Daha genel olarak, bazı üniversitelerde (raporda 18 yapıdan 5'inden bahsediliyor) sınıflar her zaman katılan öğrenci sayısına göre yeterli olmuyor. Tıpkı 7 fakültede, yani neredeyse yarısında öğrenci oturma koşullarının kabul edilebilir düzeyde olmaması gibi.



Üniversitelerin önceki eğitim düzeyine göre açık bir avantaja sahip olduğu tek şey, beklendiği gibi, özellikle yaz aylarında giderek vazgeçilmez hale gelen hava veya havalandırma sistemlerinin varlığıdır: binaların çoğunluğu izlenmektedir – 18 lokasyondan 14'ü – hemen hemen her sınıfta bir tür vardır.



Açık alanlar daha iyi düzenlenebilirdi



Binaların dışına taşınan 16 mekânın (yaklaşık %90'ı) avlusu var. Ve 16 avlunun 10'unda (%60'ı) yeşil alanlar bulunuyor ve bunlar da neredeyse tüm durumlarda “iyi bakılıyor” olarak değerlendiriliyor (8). Ancak bu yerler her zaman iyi bir zemin kaplamasına (sadece 9 vakada her şey yolunda) veya çitlere (5 vakada yok) sahip değildir. 6 lokasyonda avluda büyük hacimli malzemeler tespit edildi, 4 lokasyonda atıklar kaldırılmadı, 1 lokasyonda ise tehlike kaynağı varlığı tespit edildi. Avlunun her durumda öğrenciler tarafından hem ders aralarında mola vermek hem de yemek yemek için kullanıldığı göz önüne alındığında, bu özellikler hafife alınmamalıdır.



Hijyen ve temizlik: daha kötü olabilirdi



Hijyen ve temizlik cephesine odaklanıldığında durumu değerlendirmek zordur. Bir yandan, 6 ofisin girişinde, 11 ofisin tamamında veya bazı koridorlarında ve sınıflarında önemli dozda toz varlığı kaydedildi. Tıpkı 4 lokasyonun girişinde ve banyolarında da kir izleri bulunduğu gibi. Ancak genel olarak hiçbir yerde kötü koku yoktu.



Her yeri cinsiyete göre bölünmüş banyoların hemen her yerinde el sabunu, havlu, tuvalet kağıdı ve tuvalet fırçası bulunuyor. Burada da okullarla karşılaştırma kesin olarak kazanılıyor: burada seramik veya demirden yapılmayan her şey genellikle kabul edilmiyor. İki vakada kendimizi otomatik sanitasyon sistemlerinin varlığıyla bile karşı karşıya bulduk (ancak bunları diğer birçok fakültenin banyolarında bulmak hiç de zor değil). Ancak izlenen lokasyonların yarısındaki bazı servislerde sıhhi tesisatlarda hasar var.
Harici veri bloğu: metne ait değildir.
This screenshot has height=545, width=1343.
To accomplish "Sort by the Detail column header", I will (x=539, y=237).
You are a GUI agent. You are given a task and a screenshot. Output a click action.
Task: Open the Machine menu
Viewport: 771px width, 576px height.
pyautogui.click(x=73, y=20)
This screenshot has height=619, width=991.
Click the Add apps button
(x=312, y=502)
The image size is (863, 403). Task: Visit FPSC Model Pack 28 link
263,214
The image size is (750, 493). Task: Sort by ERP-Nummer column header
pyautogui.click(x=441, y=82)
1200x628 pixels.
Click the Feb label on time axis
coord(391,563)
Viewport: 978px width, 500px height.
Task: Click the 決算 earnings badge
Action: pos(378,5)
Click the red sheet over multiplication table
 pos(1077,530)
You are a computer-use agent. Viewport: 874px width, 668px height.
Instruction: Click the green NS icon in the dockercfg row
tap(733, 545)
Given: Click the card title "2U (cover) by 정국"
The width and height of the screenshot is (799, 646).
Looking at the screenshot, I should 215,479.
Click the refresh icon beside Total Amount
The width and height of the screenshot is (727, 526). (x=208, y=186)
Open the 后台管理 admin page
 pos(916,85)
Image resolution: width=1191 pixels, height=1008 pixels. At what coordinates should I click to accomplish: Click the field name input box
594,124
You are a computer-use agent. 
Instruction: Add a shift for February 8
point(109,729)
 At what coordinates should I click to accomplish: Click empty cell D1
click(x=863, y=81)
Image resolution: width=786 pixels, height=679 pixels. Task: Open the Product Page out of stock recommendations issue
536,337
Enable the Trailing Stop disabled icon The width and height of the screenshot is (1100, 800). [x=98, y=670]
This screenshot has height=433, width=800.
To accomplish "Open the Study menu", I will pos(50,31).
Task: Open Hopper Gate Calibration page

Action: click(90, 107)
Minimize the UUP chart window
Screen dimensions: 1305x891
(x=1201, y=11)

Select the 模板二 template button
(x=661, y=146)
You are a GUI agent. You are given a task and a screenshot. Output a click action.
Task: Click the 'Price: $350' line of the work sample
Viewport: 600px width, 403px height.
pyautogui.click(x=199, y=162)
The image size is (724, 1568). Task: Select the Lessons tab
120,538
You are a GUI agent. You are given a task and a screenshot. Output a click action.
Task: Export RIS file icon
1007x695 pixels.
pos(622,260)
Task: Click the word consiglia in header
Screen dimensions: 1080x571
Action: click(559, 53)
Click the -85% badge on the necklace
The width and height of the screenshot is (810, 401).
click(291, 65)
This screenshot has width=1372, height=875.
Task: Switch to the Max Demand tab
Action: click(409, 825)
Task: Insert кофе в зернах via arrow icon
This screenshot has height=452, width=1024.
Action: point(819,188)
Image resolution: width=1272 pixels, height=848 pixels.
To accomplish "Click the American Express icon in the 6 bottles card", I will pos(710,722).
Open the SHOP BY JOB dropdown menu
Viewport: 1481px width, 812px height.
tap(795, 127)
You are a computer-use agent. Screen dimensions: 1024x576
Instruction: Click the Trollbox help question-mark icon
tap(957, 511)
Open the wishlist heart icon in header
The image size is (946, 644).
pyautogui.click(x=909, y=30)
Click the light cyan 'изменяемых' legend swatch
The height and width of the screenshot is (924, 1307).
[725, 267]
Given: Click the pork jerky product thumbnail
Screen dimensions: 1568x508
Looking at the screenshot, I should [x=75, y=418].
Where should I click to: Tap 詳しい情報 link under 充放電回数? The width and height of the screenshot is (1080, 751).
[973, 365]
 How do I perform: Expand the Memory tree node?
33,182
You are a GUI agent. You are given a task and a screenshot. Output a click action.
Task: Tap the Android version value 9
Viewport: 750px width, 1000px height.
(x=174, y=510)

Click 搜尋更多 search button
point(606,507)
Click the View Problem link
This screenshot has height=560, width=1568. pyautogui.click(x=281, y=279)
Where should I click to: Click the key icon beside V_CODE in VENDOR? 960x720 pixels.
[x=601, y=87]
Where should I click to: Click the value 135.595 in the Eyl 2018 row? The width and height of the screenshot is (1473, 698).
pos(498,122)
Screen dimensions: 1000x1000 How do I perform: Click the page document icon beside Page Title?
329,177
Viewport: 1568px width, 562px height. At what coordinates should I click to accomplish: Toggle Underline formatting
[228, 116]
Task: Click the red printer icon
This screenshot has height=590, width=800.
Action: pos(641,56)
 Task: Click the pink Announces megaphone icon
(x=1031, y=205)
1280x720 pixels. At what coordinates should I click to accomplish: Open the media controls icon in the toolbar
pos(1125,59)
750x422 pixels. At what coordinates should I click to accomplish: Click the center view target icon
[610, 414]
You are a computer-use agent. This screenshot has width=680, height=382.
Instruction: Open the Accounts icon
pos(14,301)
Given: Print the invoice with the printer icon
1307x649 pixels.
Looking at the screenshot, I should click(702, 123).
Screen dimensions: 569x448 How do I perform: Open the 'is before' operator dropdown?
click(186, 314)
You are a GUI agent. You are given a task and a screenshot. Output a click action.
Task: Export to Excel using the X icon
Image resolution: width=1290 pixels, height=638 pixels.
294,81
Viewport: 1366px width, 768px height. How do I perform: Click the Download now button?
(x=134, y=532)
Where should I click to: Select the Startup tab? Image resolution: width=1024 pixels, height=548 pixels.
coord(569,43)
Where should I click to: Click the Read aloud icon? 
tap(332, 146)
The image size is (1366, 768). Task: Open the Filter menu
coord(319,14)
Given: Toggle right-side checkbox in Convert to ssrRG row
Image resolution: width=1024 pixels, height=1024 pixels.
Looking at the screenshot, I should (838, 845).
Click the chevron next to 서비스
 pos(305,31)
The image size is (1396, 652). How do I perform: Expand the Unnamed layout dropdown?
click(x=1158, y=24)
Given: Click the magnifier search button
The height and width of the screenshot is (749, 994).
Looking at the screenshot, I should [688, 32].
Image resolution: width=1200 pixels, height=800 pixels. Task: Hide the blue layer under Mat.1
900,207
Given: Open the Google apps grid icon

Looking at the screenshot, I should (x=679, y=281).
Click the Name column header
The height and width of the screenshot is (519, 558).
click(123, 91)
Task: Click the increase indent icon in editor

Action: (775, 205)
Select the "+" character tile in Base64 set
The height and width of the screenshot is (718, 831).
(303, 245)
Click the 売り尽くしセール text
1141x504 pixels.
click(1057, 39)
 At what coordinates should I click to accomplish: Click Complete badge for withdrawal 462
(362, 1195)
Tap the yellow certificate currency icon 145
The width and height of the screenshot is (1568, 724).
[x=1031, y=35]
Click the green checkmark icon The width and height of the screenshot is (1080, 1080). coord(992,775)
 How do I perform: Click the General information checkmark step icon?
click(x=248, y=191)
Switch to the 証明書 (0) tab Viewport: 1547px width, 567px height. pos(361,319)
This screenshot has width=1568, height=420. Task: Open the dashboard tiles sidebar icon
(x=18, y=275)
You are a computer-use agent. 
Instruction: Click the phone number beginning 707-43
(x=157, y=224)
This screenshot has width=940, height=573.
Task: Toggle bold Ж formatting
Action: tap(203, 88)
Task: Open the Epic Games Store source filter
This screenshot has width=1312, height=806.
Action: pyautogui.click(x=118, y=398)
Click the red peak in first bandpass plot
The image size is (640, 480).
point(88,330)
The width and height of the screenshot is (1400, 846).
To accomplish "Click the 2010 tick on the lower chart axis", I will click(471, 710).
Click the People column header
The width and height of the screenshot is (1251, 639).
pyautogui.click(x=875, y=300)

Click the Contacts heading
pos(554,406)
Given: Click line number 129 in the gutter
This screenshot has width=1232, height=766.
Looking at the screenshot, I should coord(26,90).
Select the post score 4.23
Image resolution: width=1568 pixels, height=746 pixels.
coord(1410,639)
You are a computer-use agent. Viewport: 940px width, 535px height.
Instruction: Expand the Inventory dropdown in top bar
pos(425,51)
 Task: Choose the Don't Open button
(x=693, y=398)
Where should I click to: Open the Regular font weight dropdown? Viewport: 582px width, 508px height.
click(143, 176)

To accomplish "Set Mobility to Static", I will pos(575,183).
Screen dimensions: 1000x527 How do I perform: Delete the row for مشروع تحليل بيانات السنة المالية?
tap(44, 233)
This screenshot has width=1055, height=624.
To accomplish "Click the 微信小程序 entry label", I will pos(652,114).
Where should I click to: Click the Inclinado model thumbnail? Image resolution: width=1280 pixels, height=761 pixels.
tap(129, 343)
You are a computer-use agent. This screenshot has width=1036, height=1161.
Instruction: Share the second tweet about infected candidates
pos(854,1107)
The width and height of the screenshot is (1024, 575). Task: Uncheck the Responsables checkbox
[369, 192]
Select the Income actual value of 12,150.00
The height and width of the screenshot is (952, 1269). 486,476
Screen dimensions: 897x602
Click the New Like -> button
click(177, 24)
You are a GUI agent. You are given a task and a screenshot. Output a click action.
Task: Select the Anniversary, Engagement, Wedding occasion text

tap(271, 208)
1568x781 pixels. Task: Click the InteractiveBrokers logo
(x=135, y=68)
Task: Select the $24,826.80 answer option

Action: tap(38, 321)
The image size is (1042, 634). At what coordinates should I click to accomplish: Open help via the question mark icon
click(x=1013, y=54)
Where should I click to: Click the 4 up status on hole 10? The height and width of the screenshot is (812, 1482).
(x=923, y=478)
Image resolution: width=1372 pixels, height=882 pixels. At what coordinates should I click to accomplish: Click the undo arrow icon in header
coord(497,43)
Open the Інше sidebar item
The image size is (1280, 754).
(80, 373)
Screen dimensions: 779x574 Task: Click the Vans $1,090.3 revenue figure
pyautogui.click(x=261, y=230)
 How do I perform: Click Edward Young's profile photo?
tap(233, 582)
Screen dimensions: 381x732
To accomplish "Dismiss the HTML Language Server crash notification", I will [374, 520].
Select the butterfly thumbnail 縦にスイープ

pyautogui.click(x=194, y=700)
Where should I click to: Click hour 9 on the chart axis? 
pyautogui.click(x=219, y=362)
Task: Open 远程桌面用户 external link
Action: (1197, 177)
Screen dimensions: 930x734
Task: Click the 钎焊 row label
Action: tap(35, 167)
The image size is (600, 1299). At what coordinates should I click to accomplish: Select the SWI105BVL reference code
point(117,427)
Erişilebilirlik iyidir ancak geliştirilmeye her zaman yer vardır



Ve bir de öğrenci konaklaması söz konusu olduğunda her zaman tartışmalı olan büyük “erişilebilirlik” bölümü var. Ancak en azından üniversiteler söz konusu olduğunda, incelenen hemen hemen tüm binalarda tesislere erişim yolu motor engelli (kalıcı veya geçici) kişiler için uygulanabilirdir (17). Sokak seviyesinde kurulan girişler 8 lokasyonda mevcuttur. Rampalar, kaydıraklar ve benzeri gibi bariyer aşma ekipmanları 6 lokasyonda mevcuttur. Fakülte yakınında engelliler için ayrılan park yerleri ise 5 tanesinde bulunmuyor. Ancak sınıflardaki mimari engeller tamamen ortadan kalkmıştır.



Avlularda durum daha kritiktir: En azından birkaç durumda engelli kişilerin bu alanlara erişimi zordur. Ancak asansörün incelenen 18 lokasyonun tamamında mevcut ve çalışır durumda olması çok olumlu bir husustur. Neredeyse tüm durumlarda asansörler, tıpkı tekerlekli sandalyeli bir kişinin erişebileceği düğme panelleri gibi, tekerlekli sandalyenin taşınmasına olanak sağlayacak kadar geniş bir kabinle donatılmıştır. Yapıların 14'ünde (%80) engellilere yönelik banyolar mevcut olup, diğer 2'sinde ise ortak banyolar halen engelliler tarafından kullanılmaktadır.